YOUR GOAL >> Copy out the records below word for word, from the start of the records through the line that contains "will tap(328, 218).", including that line.

[Raw records]
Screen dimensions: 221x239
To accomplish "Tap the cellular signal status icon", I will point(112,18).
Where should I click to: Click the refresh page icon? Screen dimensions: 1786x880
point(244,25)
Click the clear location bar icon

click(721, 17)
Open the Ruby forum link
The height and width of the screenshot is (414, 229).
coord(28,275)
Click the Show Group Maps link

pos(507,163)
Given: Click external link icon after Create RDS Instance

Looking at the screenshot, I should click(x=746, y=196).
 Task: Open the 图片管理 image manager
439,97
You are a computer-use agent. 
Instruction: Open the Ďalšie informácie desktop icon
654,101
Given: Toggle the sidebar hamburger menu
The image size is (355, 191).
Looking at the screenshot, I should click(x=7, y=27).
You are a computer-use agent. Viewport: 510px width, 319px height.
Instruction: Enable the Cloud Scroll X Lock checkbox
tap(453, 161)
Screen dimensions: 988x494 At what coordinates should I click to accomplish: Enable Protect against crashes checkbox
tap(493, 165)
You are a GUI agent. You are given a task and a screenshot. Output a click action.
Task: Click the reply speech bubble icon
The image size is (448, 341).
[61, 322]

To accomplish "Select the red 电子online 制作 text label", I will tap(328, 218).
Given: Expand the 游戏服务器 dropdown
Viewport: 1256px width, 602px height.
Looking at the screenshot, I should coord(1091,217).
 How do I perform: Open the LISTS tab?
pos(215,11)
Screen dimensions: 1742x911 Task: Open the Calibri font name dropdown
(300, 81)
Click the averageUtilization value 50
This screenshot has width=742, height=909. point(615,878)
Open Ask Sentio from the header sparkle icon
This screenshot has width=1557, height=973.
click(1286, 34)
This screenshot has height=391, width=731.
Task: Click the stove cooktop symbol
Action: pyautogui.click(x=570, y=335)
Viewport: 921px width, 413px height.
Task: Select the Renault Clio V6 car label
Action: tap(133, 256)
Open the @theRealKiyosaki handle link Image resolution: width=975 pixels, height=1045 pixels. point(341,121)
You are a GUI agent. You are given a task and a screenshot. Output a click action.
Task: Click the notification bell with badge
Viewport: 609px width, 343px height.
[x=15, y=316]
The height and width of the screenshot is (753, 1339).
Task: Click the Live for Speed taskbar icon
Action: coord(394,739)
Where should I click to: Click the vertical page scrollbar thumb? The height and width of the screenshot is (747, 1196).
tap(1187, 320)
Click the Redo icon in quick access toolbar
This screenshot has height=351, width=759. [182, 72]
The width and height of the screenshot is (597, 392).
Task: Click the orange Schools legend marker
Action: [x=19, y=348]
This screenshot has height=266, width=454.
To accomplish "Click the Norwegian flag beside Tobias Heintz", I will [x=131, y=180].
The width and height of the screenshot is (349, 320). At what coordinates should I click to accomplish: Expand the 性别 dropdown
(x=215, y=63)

OUTPUT FOR THIS EXERCISE >>
Screen dimensions: 221x239
To accomplish "Tap the cellular signal status icon", I will point(112,18).
Where should I click to: Click the refresh page icon? Screen dimensions: 1786x880
point(244,25)
Click the clear location bar icon

click(721, 17)
Open the Ruby forum link
The height and width of the screenshot is (414, 229).
coord(28,275)
Click the Show Group Maps link

pos(507,163)
Given: Click external link icon after Create RDS Instance

Looking at the screenshot, I should click(x=746, y=196).
 Task: Open the 图片管理 image manager
439,97
You are a computer-use agent. 
Instruction: Open the Ďalšie informácie desktop icon
654,101
Given: Toggle the sidebar hamburger menu
The image size is (355, 191).
Looking at the screenshot, I should click(x=7, y=27).
You are a computer-use agent. Viewport: 510px width, 319px height.
Instruction: Enable the Cloud Scroll X Lock checkbox
tap(453, 161)
Screen dimensions: 988x494 At what coordinates should I click to accomplish: Enable Protect against crashes checkbox
tap(493, 165)
You are a GUI agent. You are given a task and a screenshot. Output a click action.
Task: Click the reply speech bubble icon
The image size is (448, 341).
[61, 322]

To accomplish "Select the red 电子online 制作 text label", I will tap(328, 218).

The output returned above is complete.